Finalmente, con un lardo gemido, Laura quedó tumbada junto a mí, con una radiante sonrisa en su cara. Sabía que la había complacido, no me sentí como un chiquillo, sino como un hombre. Tomé entonces conciencia de mi propia excitación: mi pene era un signo de afirmación a punto de reventar. Laura estaba junto a mí, con su sexo abierto con el que yo acababa de jugar a mi antojo...

No sé si parecerá ridículo, pero ni se me pasó por la cabeza la idea de penetrar a mi prima. Mientras ella yacía adormilada a mi lado, me masturbé en silencio, enamorado y feliz. Mi semen se derramó sobre su vientre, algunas gotas llegaron a sus pechos. Laura abrió los ojos "uf, perdona, haberlo dicho, estaba tan relajada... ya te hubiera aliviado yo".

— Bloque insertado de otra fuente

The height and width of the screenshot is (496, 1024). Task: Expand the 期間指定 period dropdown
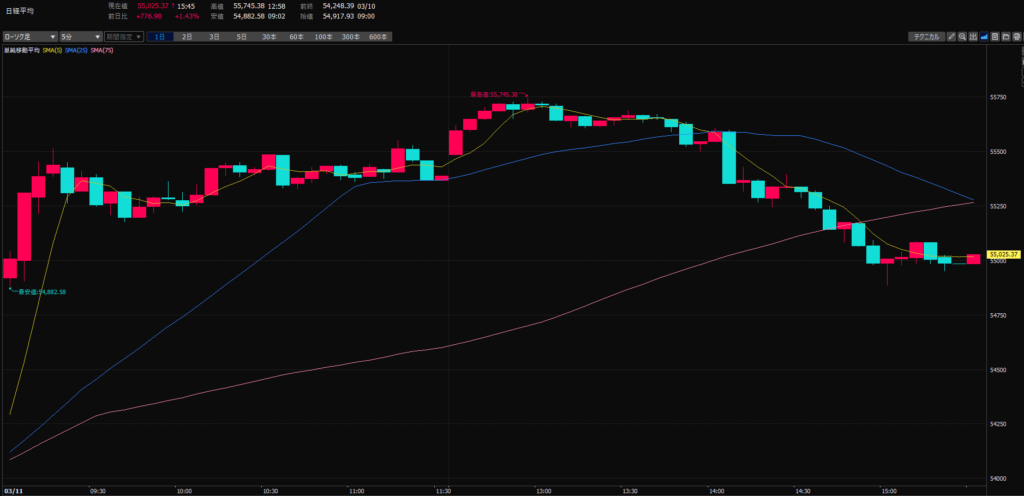(x=123, y=36)
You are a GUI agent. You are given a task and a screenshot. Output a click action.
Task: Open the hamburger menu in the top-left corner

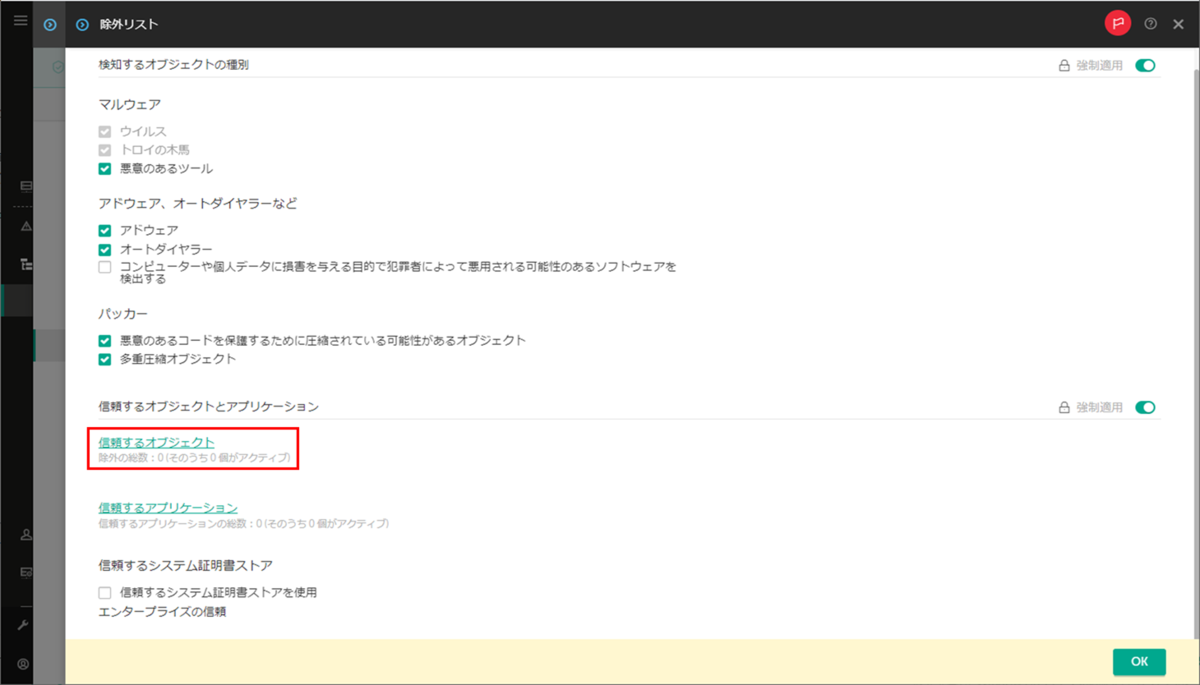pyautogui.click(x=19, y=20)
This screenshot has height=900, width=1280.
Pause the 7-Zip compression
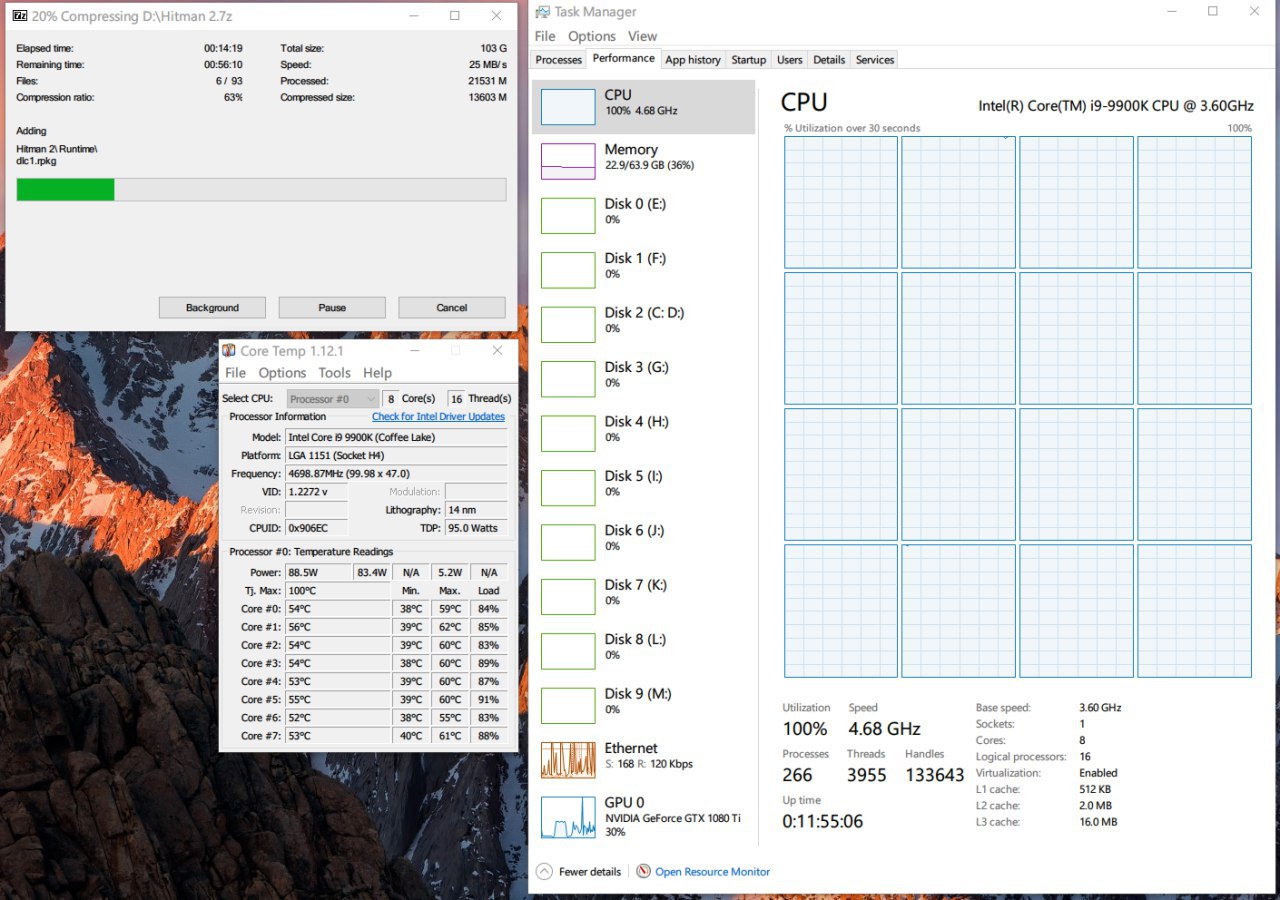coord(332,308)
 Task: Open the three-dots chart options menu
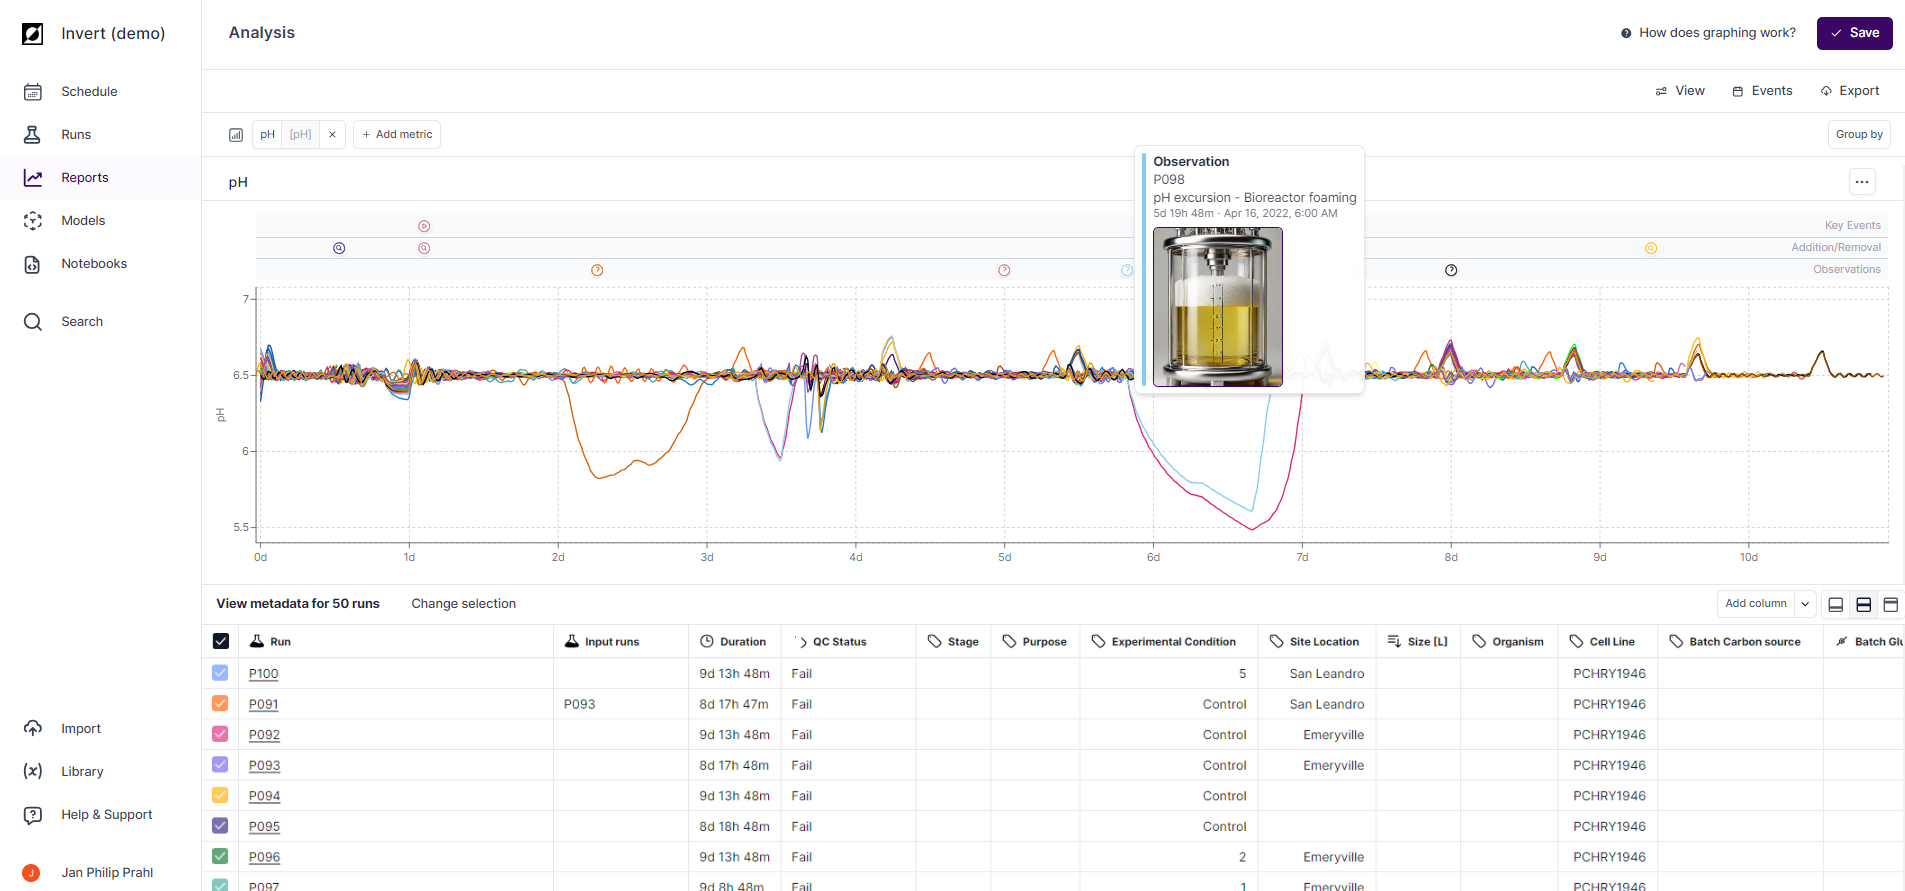pos(1861,182)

Esa noche, a solas en la cama, no sabía si sentirme feliz o desesperado. Estaba enamorado de la chica más bonita del mundo. Disfrutaba con ella de largas horas de sexo todas las tardes, gozaba como nunca hubiera imaginado que fuera posible... Pero ella tenía 5 años más que yo, era obvio que me consideraba un chiquillo. Mientras para mí nuestra relación era la más importante del mundo, para ella era un pasatiempo inocente: los dos nos aburríamos, y jugar con nuestros respectivos cuerpos para darnos placer mutuo era para Laura algo inocente, un pasatiempo como cualquier otro. Yo sabía que, en el momento en que ella encontrara a alguien de su edad, yo quedaría olvidado, como un juguete que entretiene hasta que se tiene otro mejor. Eso me hacía sufrir, yo quería que mi prima se estremeciera conmigo como con un hombre, no en juegos de chiquillos.

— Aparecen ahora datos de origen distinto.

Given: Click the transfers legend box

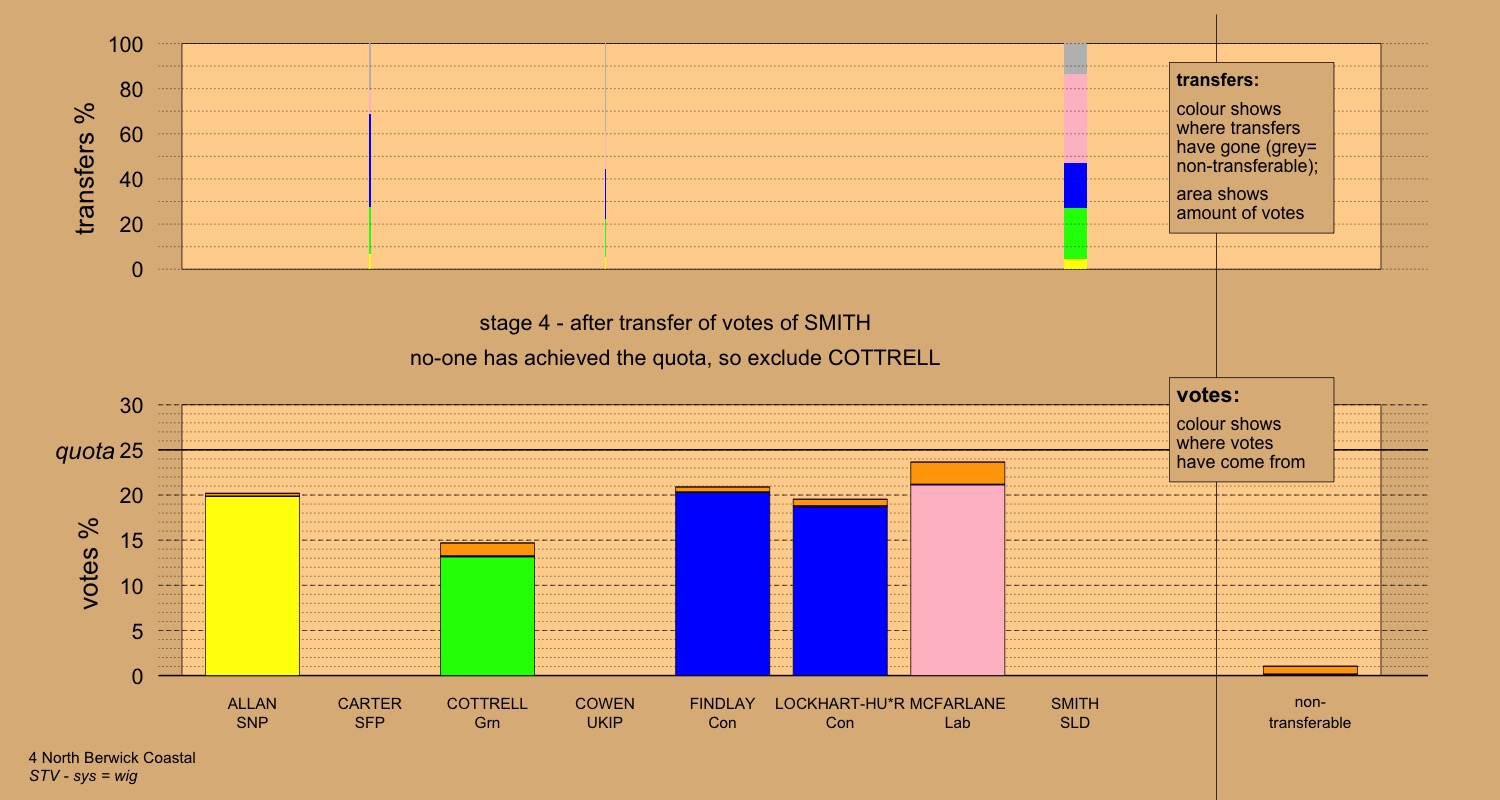Looking at the screenshot, I should point(1251,147).
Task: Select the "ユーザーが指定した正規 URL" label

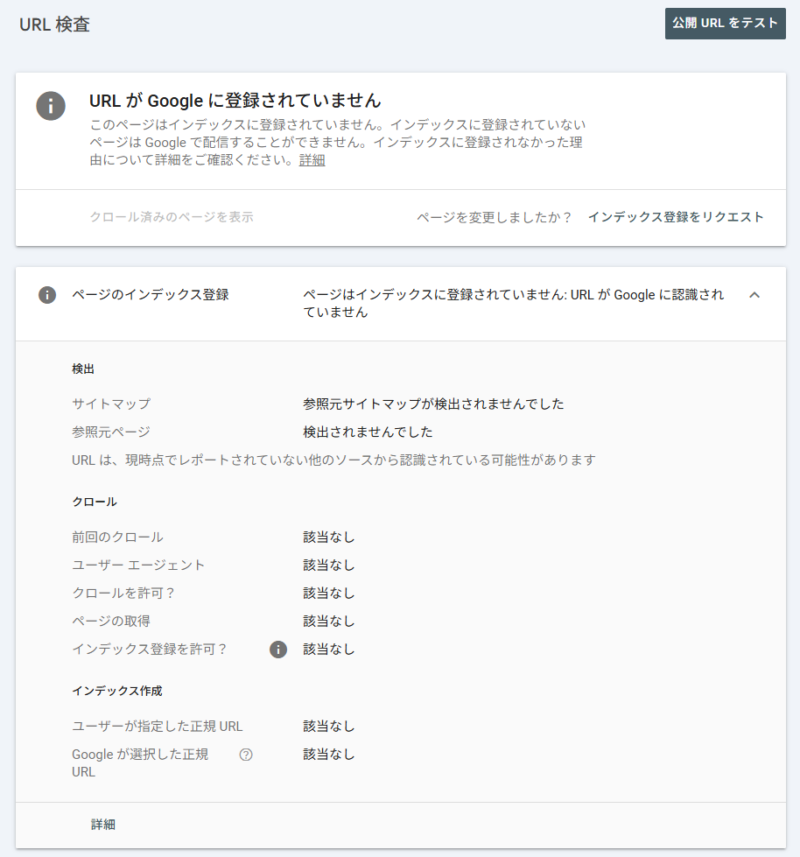Action: [157, 726]
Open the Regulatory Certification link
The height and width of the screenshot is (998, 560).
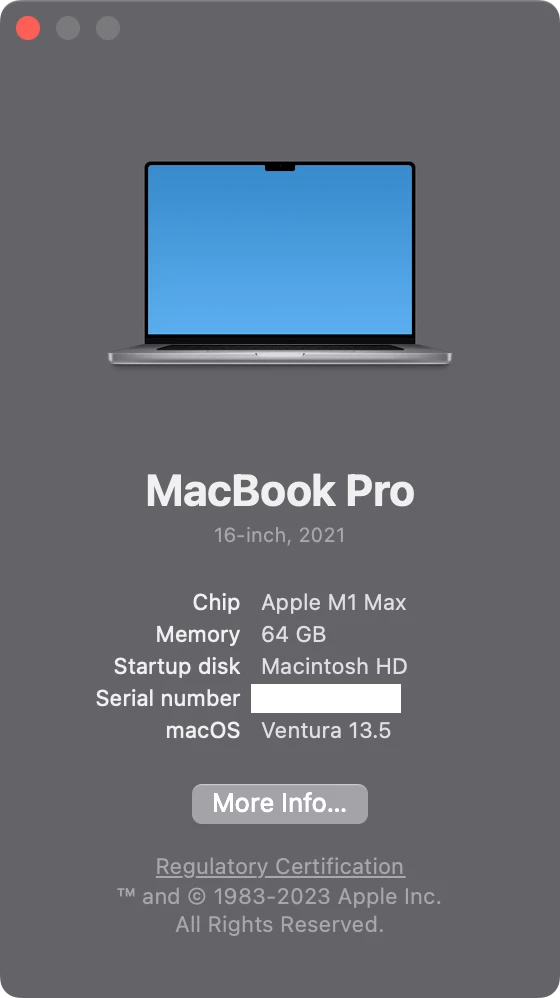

Me juré a mí mismo hacer todo lo posible para poseer a mi prima. Sabía que mi aventura con ella tenía fecha de caducidad, pero de un modo doloroso tomé conciencia de un hecho indiscutible: cuando, tiempo después, recordase nuestra relación, el dolor por su ausencia quedaría mitigado por saber que, al menos una vez, Laura había sido mía.